**Task prompt**: The line with "Task: Select 'Assignee' from the rule list" marks the first line to copy, and the line with "Instruction: Click the" marks the last. Transcribe that stretch of the data below exactly, without pictures.

**Information provided**:
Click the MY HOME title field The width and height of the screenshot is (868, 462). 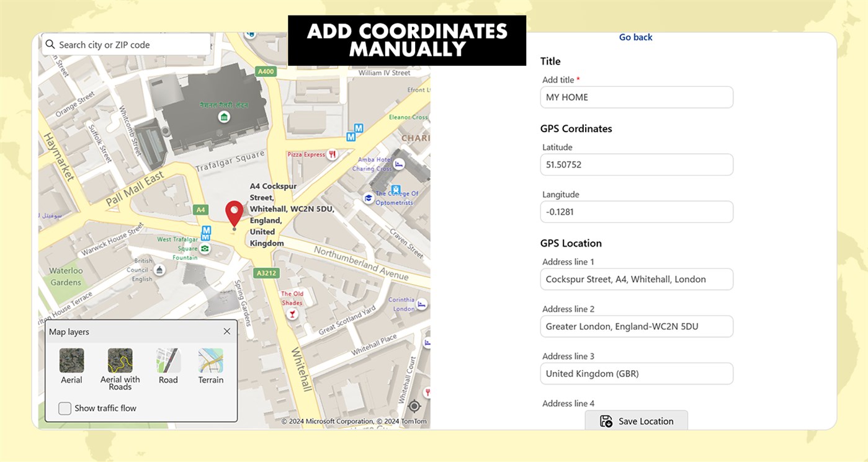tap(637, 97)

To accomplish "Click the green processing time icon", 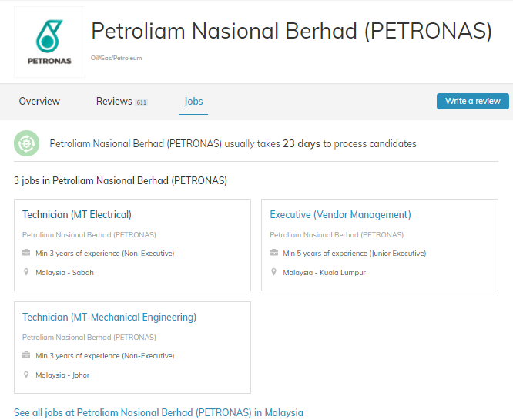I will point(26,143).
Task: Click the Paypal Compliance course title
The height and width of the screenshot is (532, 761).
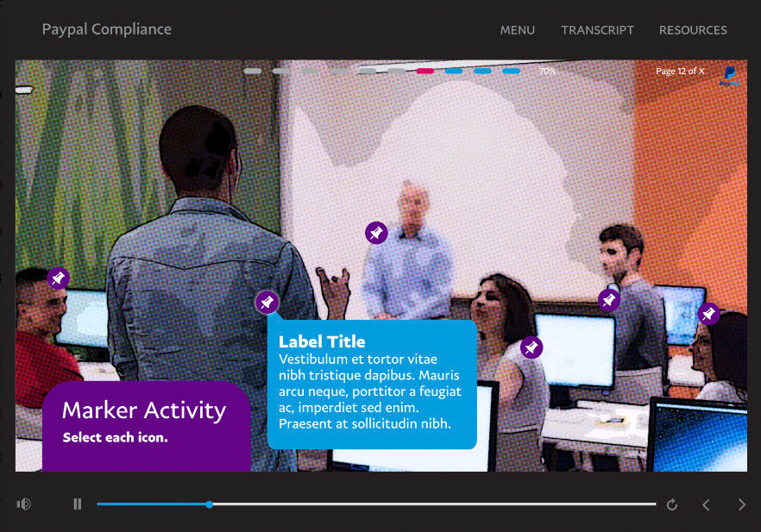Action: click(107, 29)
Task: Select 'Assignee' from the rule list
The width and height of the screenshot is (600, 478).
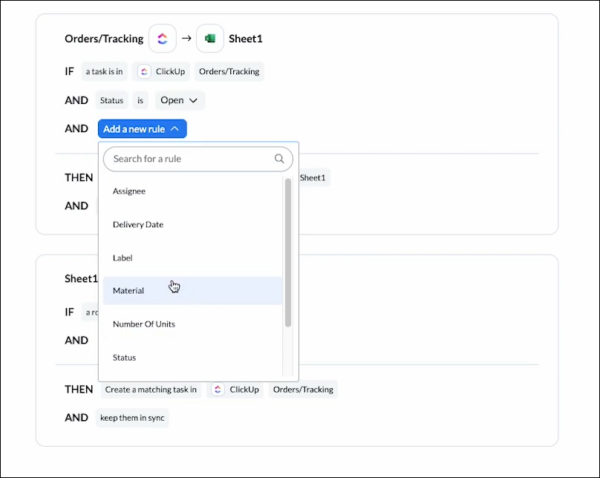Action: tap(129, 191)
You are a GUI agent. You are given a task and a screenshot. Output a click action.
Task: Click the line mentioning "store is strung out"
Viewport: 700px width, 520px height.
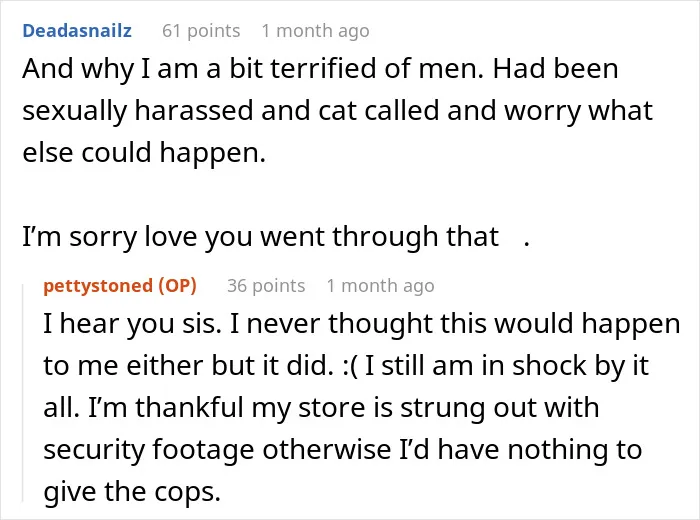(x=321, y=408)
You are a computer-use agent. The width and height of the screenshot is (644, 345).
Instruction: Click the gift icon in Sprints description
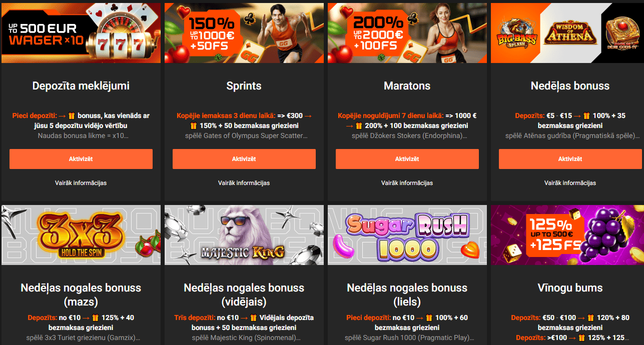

--

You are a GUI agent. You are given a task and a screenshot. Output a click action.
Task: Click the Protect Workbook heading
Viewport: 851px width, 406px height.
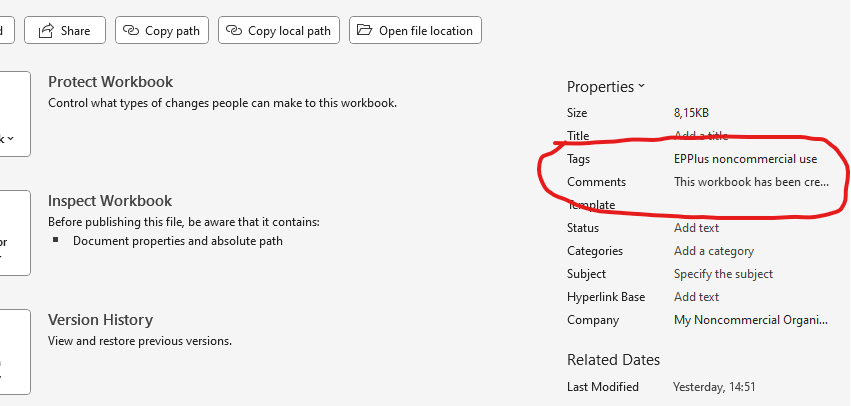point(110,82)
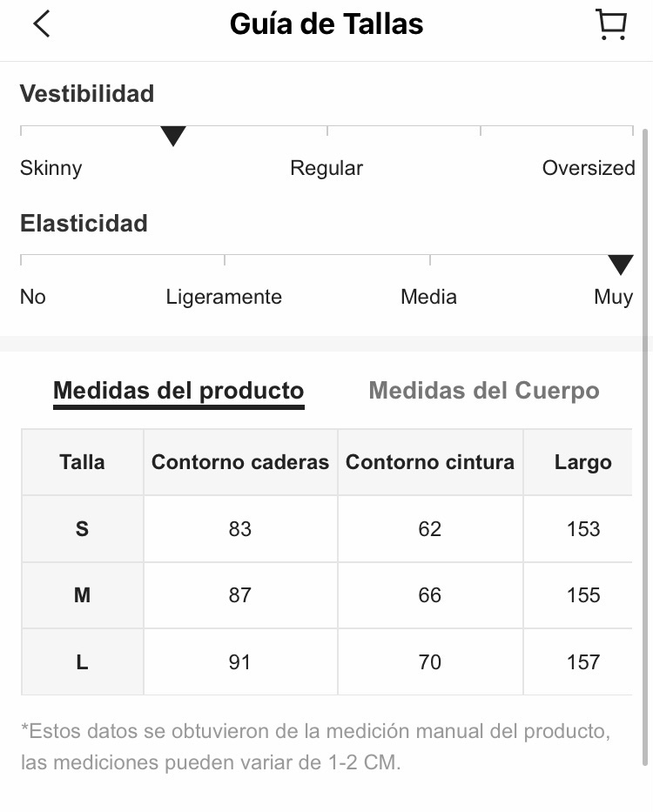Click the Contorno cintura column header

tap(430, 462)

---

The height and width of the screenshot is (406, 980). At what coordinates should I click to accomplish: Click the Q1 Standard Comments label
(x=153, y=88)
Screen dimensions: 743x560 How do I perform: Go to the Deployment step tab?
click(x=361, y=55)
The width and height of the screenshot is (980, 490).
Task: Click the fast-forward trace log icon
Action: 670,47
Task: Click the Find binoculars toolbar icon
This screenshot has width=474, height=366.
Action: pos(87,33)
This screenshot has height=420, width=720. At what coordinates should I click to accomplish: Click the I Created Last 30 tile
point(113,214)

**Exercise response**:
Task: Select 'Assignee' from the rule list
The width and height of the screenshot is (600, 478).
Action: tap(129, 191)
You are a GUI agent. You are given a task and a screenshot. Output a click action.
Task: Click the line mentioning "store is strung out"
Viewport: 700px width, 520px height.
(x=321, y=408)
You are a computer-use agent. The width and height of the screenshot is (644, 345).
Instruction: Click the gift icon in Sprints description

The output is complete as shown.